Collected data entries
--
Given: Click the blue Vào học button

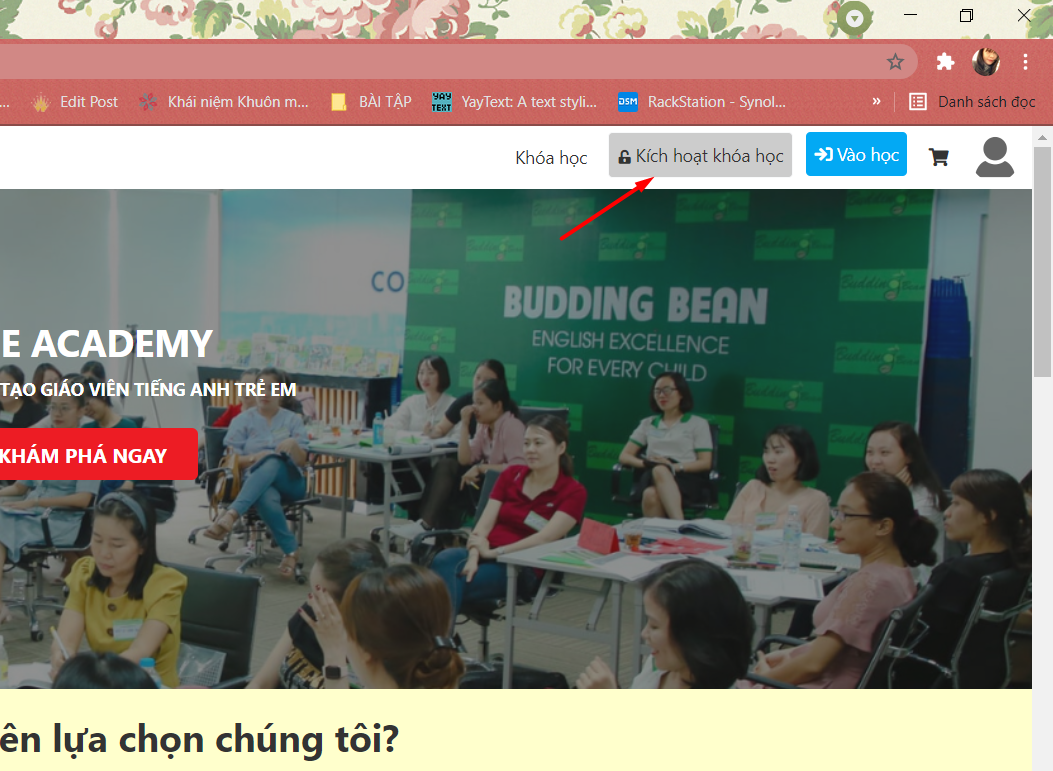Looking at the screenshot, I should pyautogui.click(x=856, y=154).
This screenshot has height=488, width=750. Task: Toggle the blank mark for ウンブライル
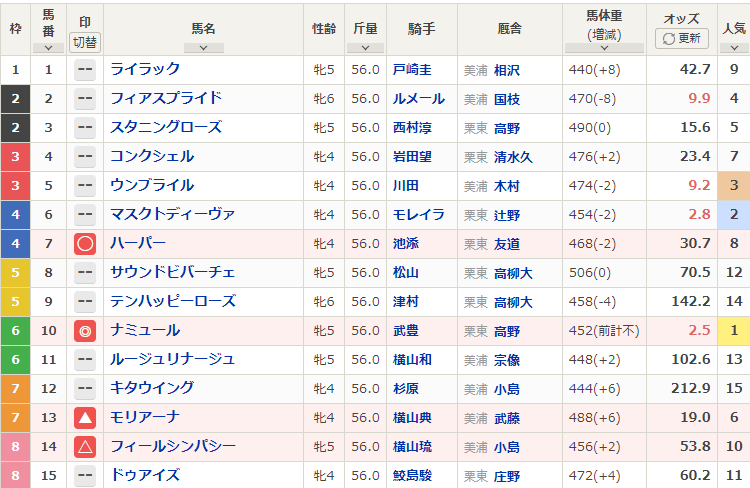[x=85, y=186]
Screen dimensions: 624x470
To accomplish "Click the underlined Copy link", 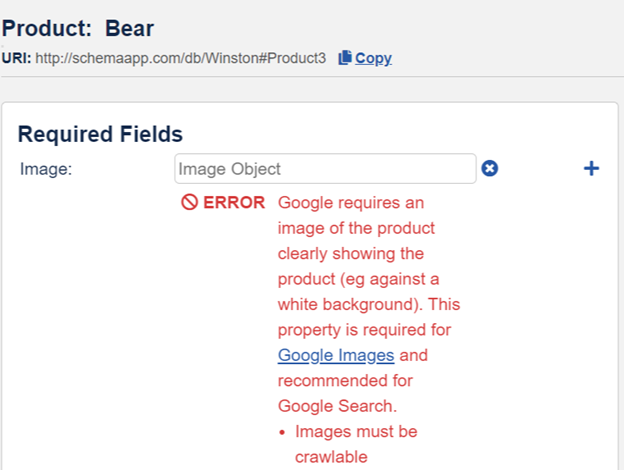I will point(373,58).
--
**What is expected:**
All pictures are to be skipped; the lines from the first line of the records through the line containing "Screen dimensions: 624x470" are to be repeated exactly, both ends included.

**Response:**
Given: Click the blue Vào học button

Looking at the screenshot, I should pyautogui.click(x=856, y=154).
This screenshot has height=488, width=750. Task: Toggle the blank mark for ウンブライル
[x=85, y=186]
Screen dimensions: 624x470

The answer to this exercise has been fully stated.